→ WHAT TO WORK ON: Count the lines in the data below holding the string "will" and write the total by itself.
BEGIN
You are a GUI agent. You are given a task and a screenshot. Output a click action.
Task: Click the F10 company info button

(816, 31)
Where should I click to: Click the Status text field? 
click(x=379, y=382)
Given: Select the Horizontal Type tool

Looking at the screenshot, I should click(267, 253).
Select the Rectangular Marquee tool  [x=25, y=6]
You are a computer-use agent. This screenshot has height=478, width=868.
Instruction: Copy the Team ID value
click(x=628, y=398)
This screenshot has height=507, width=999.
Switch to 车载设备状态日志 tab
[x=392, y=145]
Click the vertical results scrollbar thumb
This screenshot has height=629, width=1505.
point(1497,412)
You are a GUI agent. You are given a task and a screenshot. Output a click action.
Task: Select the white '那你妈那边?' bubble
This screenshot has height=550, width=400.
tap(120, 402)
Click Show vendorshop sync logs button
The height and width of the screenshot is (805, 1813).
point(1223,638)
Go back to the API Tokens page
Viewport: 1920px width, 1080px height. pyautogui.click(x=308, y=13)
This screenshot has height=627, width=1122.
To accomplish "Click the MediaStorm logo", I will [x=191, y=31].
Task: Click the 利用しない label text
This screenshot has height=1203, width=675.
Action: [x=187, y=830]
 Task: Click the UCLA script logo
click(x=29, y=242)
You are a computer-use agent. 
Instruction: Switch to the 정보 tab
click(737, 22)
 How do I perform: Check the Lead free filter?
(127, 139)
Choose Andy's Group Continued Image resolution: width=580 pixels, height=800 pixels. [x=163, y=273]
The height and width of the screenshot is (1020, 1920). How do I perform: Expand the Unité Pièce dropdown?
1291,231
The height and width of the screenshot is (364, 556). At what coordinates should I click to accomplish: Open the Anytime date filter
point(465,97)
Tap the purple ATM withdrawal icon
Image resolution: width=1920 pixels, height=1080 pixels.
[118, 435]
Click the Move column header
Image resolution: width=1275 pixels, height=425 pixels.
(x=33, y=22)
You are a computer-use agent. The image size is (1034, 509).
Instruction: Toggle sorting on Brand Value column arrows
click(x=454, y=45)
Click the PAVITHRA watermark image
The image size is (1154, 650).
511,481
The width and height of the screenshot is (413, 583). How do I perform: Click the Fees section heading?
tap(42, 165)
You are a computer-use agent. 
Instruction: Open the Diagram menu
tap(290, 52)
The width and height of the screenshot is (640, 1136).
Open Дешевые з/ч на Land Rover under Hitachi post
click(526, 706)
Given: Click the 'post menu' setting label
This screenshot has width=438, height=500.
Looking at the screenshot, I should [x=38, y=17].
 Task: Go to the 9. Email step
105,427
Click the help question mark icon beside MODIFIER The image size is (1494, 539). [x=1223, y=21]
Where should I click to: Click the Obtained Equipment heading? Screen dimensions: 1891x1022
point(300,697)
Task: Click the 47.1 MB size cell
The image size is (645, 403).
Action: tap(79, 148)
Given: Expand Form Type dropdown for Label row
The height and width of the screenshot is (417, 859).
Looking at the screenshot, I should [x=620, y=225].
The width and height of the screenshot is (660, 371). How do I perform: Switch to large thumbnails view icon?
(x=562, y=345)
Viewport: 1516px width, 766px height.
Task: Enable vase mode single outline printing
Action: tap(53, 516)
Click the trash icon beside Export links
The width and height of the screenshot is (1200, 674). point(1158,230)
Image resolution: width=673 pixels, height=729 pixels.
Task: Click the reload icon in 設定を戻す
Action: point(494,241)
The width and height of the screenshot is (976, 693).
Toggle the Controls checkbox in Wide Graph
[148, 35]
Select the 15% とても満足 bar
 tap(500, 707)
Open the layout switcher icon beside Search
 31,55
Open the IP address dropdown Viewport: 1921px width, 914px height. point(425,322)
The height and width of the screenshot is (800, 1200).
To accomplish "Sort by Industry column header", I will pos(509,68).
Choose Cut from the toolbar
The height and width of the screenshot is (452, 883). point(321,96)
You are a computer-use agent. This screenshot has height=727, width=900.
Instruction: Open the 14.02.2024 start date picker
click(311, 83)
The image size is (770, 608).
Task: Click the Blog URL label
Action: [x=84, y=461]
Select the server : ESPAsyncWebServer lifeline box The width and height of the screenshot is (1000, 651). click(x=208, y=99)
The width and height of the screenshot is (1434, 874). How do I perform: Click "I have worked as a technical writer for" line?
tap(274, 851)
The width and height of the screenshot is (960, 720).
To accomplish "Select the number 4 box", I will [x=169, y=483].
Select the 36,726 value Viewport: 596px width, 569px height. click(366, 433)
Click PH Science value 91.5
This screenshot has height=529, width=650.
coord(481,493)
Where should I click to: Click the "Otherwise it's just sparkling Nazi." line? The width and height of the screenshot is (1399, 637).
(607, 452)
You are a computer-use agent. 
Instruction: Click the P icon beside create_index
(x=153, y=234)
END
→ RESULT OF THIS EXERCISE: 3